En effet, selon l' article 41 de la loi n° 98-1194 du 23 décembre 1998 qui crée un dispositif spécifique destiné à compenser la perte d'espérance de vie que peuvent connaître des salariés en raison de leur exposition à l'amiante, une allocation de cessation anticipée d'activité des travailleurs de l'amiante (ACAATA) est versée aux salariés et anciens salariés des établissements de fabrication de matériaux contenant de l'amiante, des établissements de flocage et de calorifugeage à l'amiante ou de construction et de réparations navales, sous réserve qu'ils cessent toute activité professionnelle, lorsqu'ils remplissent certaines conditions. Le salarié qui est admis au bénéfice de l'ACAATA présente sa démission à son employeur.
En droit et selon une jurisprudence constante, il résulte de ces dispositions que le salarié qui a demandé le bénéfice de l'allocation, laquelle est allouée indépendamment de son état de santé, n'est pas fondé à obtenir réparation d'une perte de revenu résultant de la mise en oeuvre du dispositif légal.
Si [J] [X] a subi un préjudice professionnel ou économique, il apparaît qu'un tel préjudice ne peut être rattaché directement à sa pathologie de plaques pleurales.

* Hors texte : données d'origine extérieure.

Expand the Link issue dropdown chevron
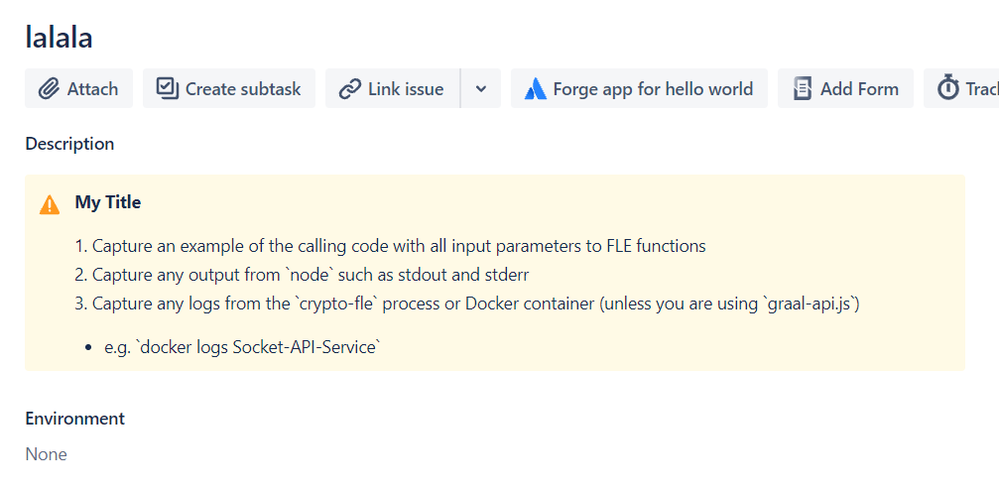 (x=481, y=89)
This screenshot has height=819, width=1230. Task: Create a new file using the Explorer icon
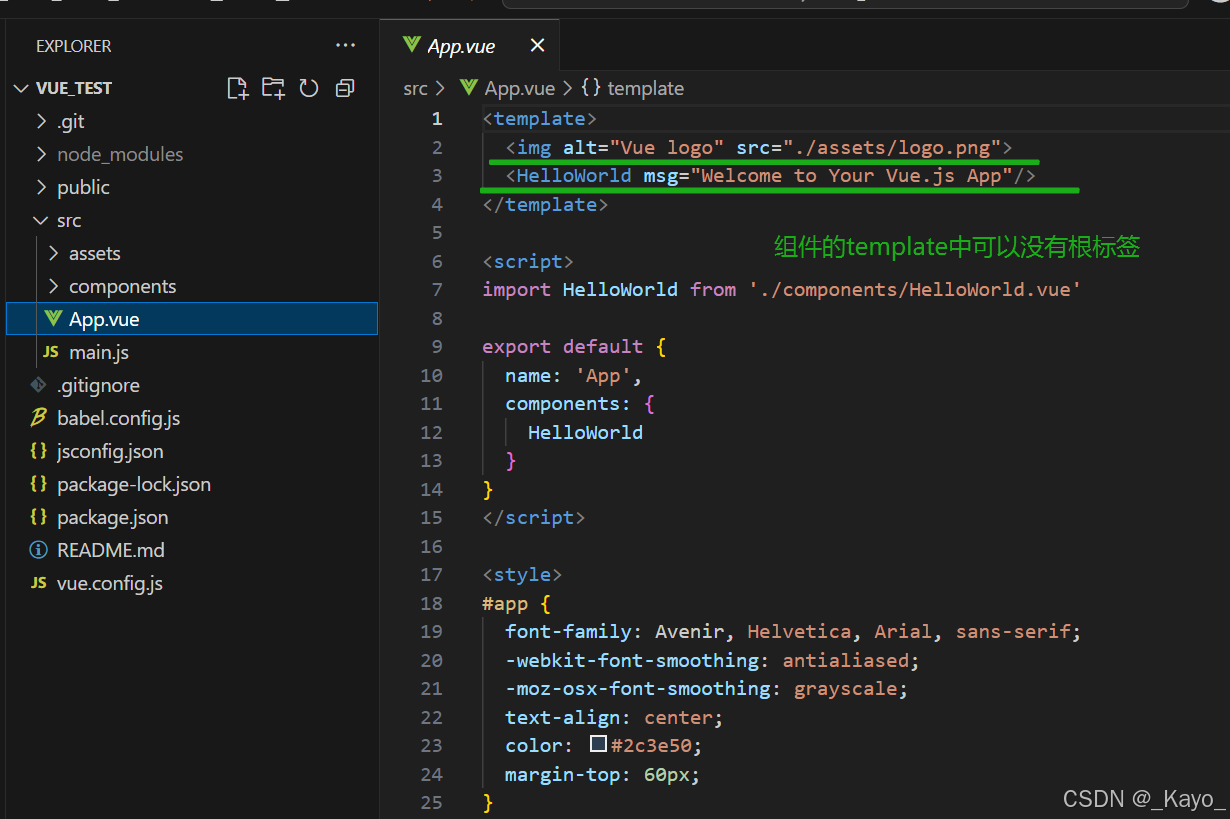[x=237, y=88]
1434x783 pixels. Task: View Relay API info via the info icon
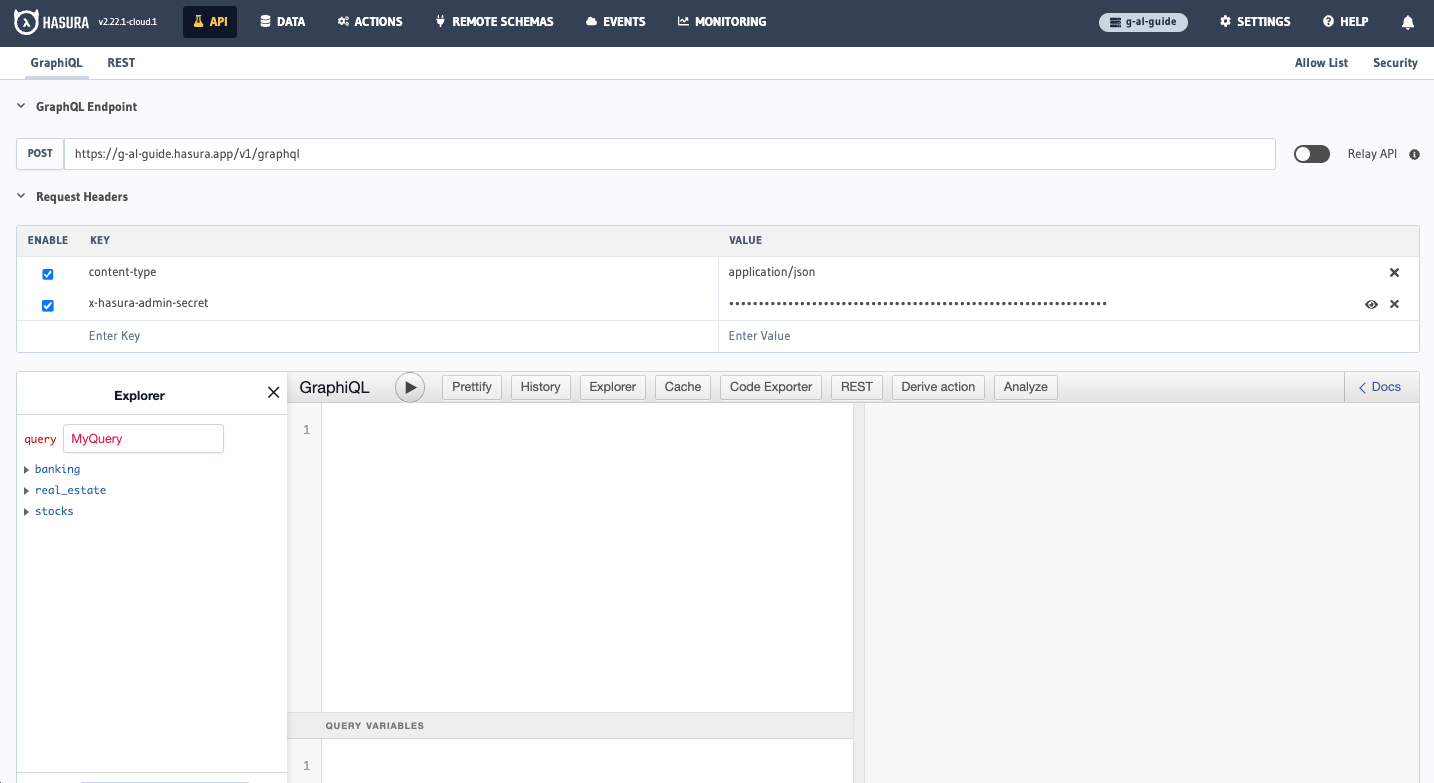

[J] [X] est en conséquence débouté de ses demandes indemnitaires au titre des préjudices professionnels.
Sur les demandes annexes:
Conformément à l'article 31 du décret du 23 octobre 2001, les dépens de la procédure resteront à la charge du FIVA.
Au regard de l'issue du litige et de la position des parties, il n'y a pas lieu de faire application de l'article 700 du code de procédure civile.
PAR CES MOTIFS.
La Cour, statuant par arrêt mis à disposition au greffe, contradictoirement et en dernier ressort.
Constate que l'aggravation de l'état de santé de [J] [X] en lien avec une exposition à l'amiante n'est pas établie,
Déboute [J] [X] de l'ensemble de ses demandes,
Dit que les dépens de la procédure resteront à la charge du FIVA,
Dit n'y avoir lieu de faire application de l'article 700 du code de procédure civile.
Le présent arrêt a été signé par Madame SALMERON, Président, et par Madame Catherine SAYOUS, greffier suivant les dispositions de l'article 456 du Code de Procédure Civile.